Exercise materials -
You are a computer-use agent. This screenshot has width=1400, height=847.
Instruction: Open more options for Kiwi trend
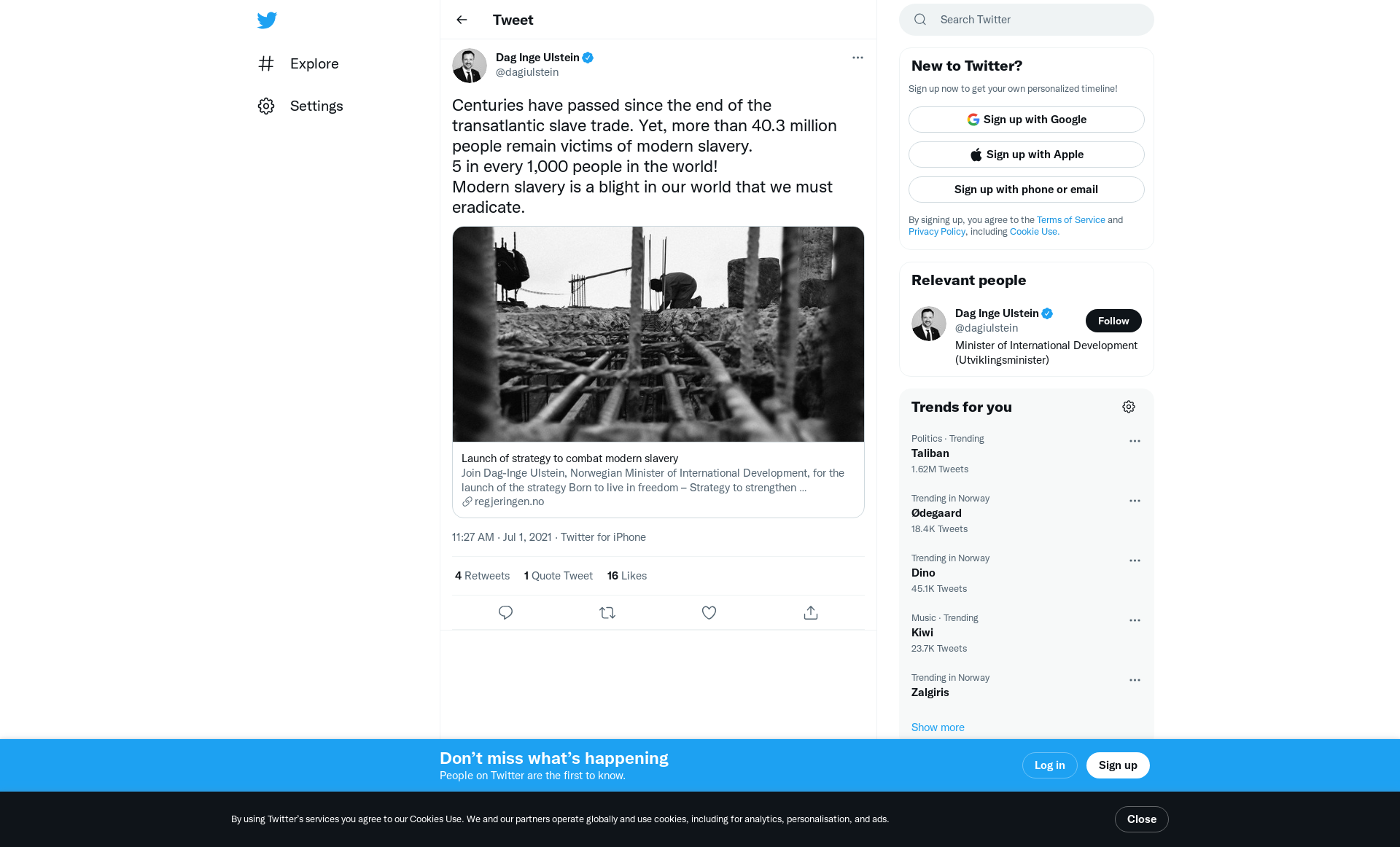[x=1135, y=620]
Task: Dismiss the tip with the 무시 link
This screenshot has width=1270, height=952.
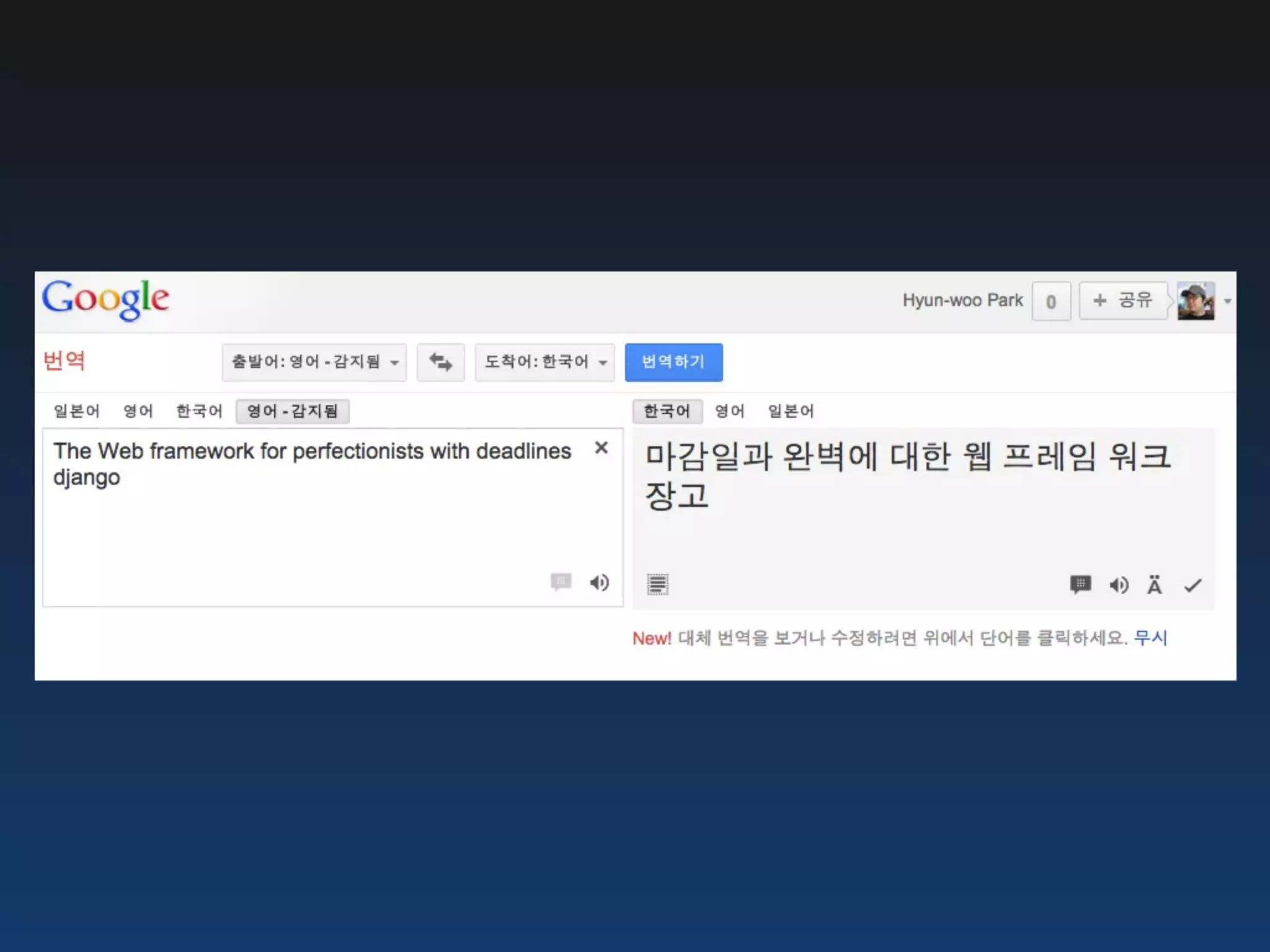Action: 1150,638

What to work on - Rewrite the text lines of the records above as a JSON list of strings, one string per line, leaving out blank lines and the pictures.

Finished task -
[
  "You are a computer-use agent. This screenshot has width=1400, height=847.",
  "Instruction: Open more options for Kiwi trend",
  "[x=1135, y=620]",
  "Task: Dismiss the tip with the 무시 link",
  "This screenshot has width=1270, height=952.",
  "Action: 1150,638"
]